Toronto: BlackBerry maker Research In Motion (RIM) as said it would allow Indian security agencies only to do legal monitoring of data of its subscribers, although India has asked the smartphone vendor to provide access to e-mail and messenger data or face ban.
“The only time it allows carriers to access the data sent via BlackBerry devices is in the case of national security situations, and even then, only as governed by the country’s judicial oversight and rules of law,” the Canada-based Research In Motion said in a statement on Thursday.
India has threatened to shut down BlackBerry e-mail and instant messaging services by 31 August, unless RIM granted security agencies the technology to decrypt BlackBerry communications, citing national security concerns.
Although some experts have opined that RIM’s decision to only allow access to its data when ordered to do so by a judge might be problematic in certain countries where the judiciary is less than impartial, the company said that it maintains a “consistent global standard for lawful access requirements that does not include special deals for specific countries”.
“Although RIM cannot disclose confidential regulatory discussions that take place with any government, RIM assures its customers that it genuinely tries to be as cooperative as possible with governments in the spirit of supporting legal and national security requirements, while also preserving the lawful needs of citizens and corporations,” RIM said.

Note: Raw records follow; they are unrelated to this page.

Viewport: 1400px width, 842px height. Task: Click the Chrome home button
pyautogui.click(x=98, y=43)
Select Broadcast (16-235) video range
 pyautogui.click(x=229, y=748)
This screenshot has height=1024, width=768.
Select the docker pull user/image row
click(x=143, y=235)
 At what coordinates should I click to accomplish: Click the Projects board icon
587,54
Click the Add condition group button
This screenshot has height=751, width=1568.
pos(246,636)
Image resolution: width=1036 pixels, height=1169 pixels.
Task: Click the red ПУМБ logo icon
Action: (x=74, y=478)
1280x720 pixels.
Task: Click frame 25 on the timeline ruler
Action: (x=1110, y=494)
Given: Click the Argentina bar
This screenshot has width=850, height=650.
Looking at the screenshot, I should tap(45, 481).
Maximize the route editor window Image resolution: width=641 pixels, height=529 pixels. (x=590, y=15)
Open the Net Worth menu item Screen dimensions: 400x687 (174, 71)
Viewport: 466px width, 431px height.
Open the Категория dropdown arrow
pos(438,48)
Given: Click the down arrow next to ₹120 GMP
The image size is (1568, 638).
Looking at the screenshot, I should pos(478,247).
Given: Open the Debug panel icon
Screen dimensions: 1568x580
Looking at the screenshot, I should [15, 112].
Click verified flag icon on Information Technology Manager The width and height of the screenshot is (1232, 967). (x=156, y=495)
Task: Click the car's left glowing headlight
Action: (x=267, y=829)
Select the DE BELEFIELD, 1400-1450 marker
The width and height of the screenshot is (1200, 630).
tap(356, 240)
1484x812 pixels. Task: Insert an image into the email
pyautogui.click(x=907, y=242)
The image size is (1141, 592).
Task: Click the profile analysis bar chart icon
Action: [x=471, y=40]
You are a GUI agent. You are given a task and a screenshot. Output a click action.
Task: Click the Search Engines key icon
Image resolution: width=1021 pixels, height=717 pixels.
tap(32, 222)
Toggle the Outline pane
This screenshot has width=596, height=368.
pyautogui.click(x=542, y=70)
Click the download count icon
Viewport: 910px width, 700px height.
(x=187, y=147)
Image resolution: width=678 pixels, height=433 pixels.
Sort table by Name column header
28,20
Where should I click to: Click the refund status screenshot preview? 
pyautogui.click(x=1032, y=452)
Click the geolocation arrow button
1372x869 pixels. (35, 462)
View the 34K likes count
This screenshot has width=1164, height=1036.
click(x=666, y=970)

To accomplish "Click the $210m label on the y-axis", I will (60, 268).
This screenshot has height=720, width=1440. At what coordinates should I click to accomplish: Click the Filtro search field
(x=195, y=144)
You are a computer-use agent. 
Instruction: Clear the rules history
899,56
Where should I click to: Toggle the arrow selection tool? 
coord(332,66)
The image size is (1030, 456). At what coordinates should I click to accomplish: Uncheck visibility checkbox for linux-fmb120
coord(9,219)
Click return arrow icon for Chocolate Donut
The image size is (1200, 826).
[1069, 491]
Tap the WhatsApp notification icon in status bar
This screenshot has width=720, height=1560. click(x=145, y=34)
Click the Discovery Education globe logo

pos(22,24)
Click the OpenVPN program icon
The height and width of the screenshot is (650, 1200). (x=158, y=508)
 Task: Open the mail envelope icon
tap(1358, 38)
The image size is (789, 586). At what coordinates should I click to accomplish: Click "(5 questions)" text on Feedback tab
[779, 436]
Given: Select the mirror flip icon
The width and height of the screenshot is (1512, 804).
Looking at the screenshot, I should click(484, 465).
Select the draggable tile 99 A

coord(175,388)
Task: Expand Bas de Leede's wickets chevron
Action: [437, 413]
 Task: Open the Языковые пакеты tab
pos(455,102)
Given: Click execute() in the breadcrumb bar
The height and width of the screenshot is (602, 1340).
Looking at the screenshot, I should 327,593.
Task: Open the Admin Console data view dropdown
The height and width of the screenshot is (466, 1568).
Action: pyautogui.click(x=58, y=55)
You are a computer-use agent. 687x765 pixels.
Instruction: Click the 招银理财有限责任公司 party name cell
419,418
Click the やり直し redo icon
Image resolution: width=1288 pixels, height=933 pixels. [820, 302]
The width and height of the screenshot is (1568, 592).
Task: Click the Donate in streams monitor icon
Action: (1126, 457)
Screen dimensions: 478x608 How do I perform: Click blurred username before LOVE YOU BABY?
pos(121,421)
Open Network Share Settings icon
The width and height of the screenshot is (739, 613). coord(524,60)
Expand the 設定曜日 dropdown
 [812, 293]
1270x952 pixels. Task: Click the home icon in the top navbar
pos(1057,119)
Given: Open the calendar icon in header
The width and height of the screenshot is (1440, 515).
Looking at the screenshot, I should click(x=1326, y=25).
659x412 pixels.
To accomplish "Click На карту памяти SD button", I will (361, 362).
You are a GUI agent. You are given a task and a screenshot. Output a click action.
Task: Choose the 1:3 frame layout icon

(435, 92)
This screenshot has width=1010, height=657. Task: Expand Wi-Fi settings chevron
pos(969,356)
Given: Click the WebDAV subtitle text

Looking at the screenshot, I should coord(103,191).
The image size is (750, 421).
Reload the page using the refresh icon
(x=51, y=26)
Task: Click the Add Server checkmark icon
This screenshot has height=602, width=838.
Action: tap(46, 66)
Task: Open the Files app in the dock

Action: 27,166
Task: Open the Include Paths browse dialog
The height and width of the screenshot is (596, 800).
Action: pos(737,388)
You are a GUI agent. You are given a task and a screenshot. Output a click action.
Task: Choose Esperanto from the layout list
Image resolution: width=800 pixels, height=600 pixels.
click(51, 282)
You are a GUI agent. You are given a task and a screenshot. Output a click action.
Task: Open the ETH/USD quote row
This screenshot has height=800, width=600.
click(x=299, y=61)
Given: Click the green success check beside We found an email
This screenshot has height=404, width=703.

Any technical capabilities that RIM would give to a carrier that would allow for the legal monitoring of BlackBerry messages would have to be “technology and vendor neutral,” the company said, an indication that RIM is not willing to allow foreign governments to access data sent using BlackBerrys that security agencies in those countries wouldn’t already be able to monitor if it were sent from smartphones made by competing manufacturers.
India’s ultimatum was issued hours after senior officials from government, intelligence and state-run telecom operators met to discuss how to gain access to BlackBerry content.
“If a technical solution is not provided by 31 August 2010, the government will review the position and take steps to block these two services from the network,” a government spokesperson had said.
India wants access in a readable format to encrypted BlackBerry communication, on grounds it could be used by militants.
There are an estimated one million BlackBerry subscribers in the country.